The women had been allowed until noon to assemble in the square. Already they were arriving there, with horse, donkey and ox carts, some with as many of their things as they could heap on their carts, others with just blankets and comforts, a favorite rug and bread and fruits. In Armenia every family keeps a year’s supply of food on hand. The women had to leave behind all they could not carry.

When it came time for us to go I thought again of the look in that Turk’s face. For the first time I realized just what it would mean to be a captive in one of the harems of the rich Turks whose big houses look down from the hills all about the city. I had heard of the Christian girls forced into haremliks of these houses, but I had never really understood. Lusanne was older. She knew more than I. If only I could have died with Andranik,” she said.

Mother thought of a plan she hoped might save Lusanne and me from the harems or a worse fate among the Kurds and soldiers. She brought out two yashmaks, or veils, such as Turkish women wear on the street, and made us put them on, hiding our faces. Over these she had us put on a feradjeh, a Turkish woman’s cloak. We looked quite as if we were Turkish women, with all our faces hidden.

“It is only death that faces me, but for you, my daughters, there are even greater perils,” mother said to us. “You will be able now to walk in the streets and the soldiers will think you are Mohammedan women. Try to reach Miss Graham, at the orphanage. Perhaps she can hide you until there is a way for you to escape into the north, where the sea is. And if you do find safety, thank God, and remember He is always with you.” Then she kissed us and bade us go.

Miss Graham, who was an English girl, had come to our city from the American College at Marsovan, to teach in our school for orphaned Armenian girls. She was very young and pretty. The Turks had seemed to respect her, and mother thought we would be safe with her.

While mother went to the square with Aruciag, Sarah, Hovnan and Mardiros, Lusanne and I mingled with Mohammedan women who had gathered to watch the scenes at the square and to bargain for pieces of jewelry and other things the Armenian women knew they must either sell or have stolen from them. We planned to wait until dark before venturing to reach Miss Graham’s.

Soon we saw Turks, both rich citizens and military officers, walking about in the square roughly examining the Christian girls. When they were pleased by a girl’s appearance these beys and aghas tried to persuade their mothers to let them profess Mohammedanism and go away with them, promising to save her relatives from deportation. When mothers refused the Turks often struck them. Officers killed some mothers who clung too closely to their daughters.

Many young girls gave in to the Turks and agreed to swear faith in Allah for the sake of their mothers, sisters and brothers. Toward evening the khateeb, or keeper of the mosque, was brought to receive their “conversions.”

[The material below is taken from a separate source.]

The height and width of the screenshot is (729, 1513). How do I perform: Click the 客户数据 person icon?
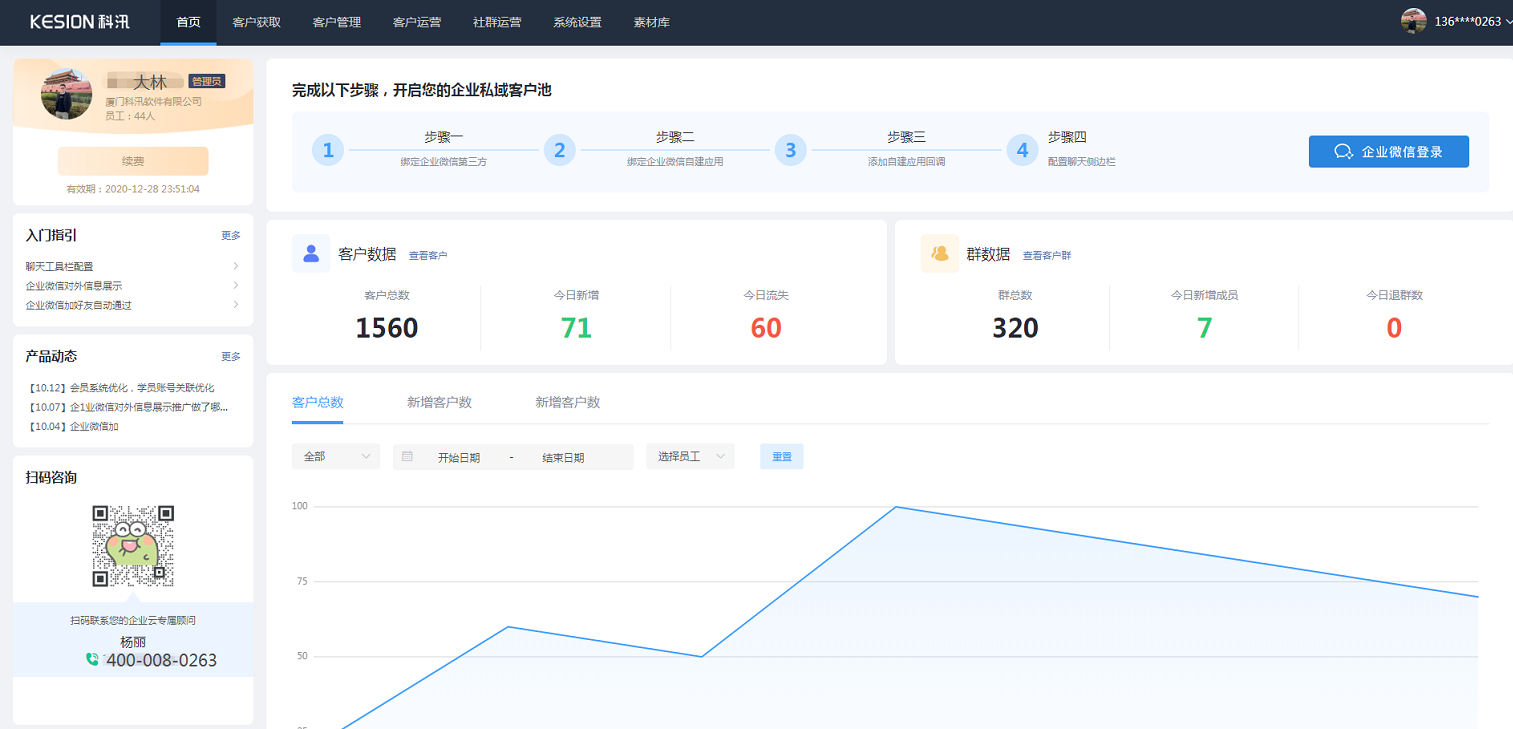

More than fifty girls took the oath. Just as soon as the oaths were all taken the officers signaled to the zaptiehs and they took all these girls away from their families and gathered them at one side of the square. Then the richer beys began to examine the apostasized girls. The soldiers would give a girl to the one who paid them the most money, unless an officer also wanted her. The higher military officers were given first choice.

One by one the soldiers dragged the girls who had sacrificed their religion in vain to save their mothers and relatives out of the square and toward the homes of the Turks. Lusanne and I had gone close to watch our chance to speak once more to mother. We saw everything. And while they were taking the girls away we saw a zaptieh carrying Miss Graham in his arms. She struggled hard, but the zaptieh was too strong. We learned afterward the soldiers had gone to her school to get the little Armenian girls, and when Miss Graham tried to fight them they said her country couldn’t help her now, and since she was a Christian they would take her, too.

It was to Rehim Bey’s house, where Mariam already had been carried, they took Miss Graham. They did not even try to make her become a Mohammedan. Rehim Bey was very powerful, and was a cousin of Talaat Bey, the Minister of the Interior at Constantinople.